I think it’s pretty easy to see that I have a lot on my plate. Some of it is good, some of it is bad, some of it is a little of both! All of it is big – life – changes. I think the fact that I’m battling depression here and there is probably pretty damned natural.
I called my nurse (yes, again!) at the Center for Restorative Breast Surgery this morning and told her about some of this. I asked if the doctor could prescribe an anti-depressant for me. I feel like there is no sense for me to try to keep fighting these sad feelings on my own when there’s an easy answer to it. She didn’t think it was going to be a problem and is going to call me back. I’m still waiting for the call. I’m assuming by this time tomorrow I will have swallowed my first pill.
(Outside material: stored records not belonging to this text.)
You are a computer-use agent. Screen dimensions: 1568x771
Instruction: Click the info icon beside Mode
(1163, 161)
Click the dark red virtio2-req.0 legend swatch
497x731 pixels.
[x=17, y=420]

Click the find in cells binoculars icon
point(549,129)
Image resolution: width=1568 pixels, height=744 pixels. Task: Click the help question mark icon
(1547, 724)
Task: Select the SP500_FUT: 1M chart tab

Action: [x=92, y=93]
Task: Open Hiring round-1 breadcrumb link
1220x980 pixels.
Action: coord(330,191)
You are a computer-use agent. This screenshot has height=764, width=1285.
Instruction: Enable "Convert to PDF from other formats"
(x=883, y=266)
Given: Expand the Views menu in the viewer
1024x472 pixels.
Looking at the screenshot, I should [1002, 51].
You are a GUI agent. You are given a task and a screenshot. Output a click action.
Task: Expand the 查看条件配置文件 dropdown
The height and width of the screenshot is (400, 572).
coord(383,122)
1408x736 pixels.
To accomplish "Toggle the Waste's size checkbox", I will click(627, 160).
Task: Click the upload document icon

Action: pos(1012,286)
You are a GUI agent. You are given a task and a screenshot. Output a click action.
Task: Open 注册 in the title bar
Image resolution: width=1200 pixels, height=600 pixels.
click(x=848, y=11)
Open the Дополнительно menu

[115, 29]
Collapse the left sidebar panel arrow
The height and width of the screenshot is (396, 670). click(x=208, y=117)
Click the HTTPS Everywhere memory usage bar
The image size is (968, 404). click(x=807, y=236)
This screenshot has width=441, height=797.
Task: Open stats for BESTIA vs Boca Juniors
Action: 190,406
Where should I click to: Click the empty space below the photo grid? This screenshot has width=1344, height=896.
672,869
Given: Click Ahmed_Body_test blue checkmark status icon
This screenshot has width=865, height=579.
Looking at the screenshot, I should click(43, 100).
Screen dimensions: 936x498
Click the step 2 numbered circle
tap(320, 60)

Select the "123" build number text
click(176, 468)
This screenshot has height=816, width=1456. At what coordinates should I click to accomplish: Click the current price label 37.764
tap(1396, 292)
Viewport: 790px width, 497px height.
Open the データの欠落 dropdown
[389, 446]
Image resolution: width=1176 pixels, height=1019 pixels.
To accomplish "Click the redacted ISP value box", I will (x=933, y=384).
I don’t feel ashamed for reaching out for help. I don’t think I’m ‘less than’ and I don’t think I’m a failure. I think I’m just a person that’s going through a lot in life right now, and I want to see the bright side as often as I can. This past year I’ve done all I can to make the best out of bad situations. I thought that if I couldn’t find the silver lining on the cloud, maybe I could just BE the silver lining on the cloud. I have a lot around me to be grateful for, and I think it’s okay to be seeking outside help in dealing with this.
I know in just a few short weeks I’ll be feeling better all around, and I know that when it’s over, it’s over. I know that as hard as this recovery is, it’s still easier than the very possible alternative. I can’t imagine going through all of this WHILE battling cancer. It’s why I couldn’t just wait around to get it. Well, one of the reasons. I still believe in what I did, I still believe in my choices. I still believe in ME. I just need a little help to remember all of this when I’m feeling down.
*Update – same day*
Shortly after posting this my nurse called me back. My doctor felt it best to prescribe an anti-anxiety pill rather than an anti-depressant – since it’s situational depression, and with him being out of state, along with the fact that anti-depressants can take a few weeks to work, he felt that Xanax would be a good alternative for now. He also said that anti-anxiety pills work a little quicker than the anti-depressant. If the depression persists after the six week mark I should see my general practitioner, but I was assured repeatedly that this is such a common emotion/problem to deal with directly after surgery, and they are sure that by six weeks I’ll be feeling ready to take on the world again. I’m sure they are right and am more than ready for that day!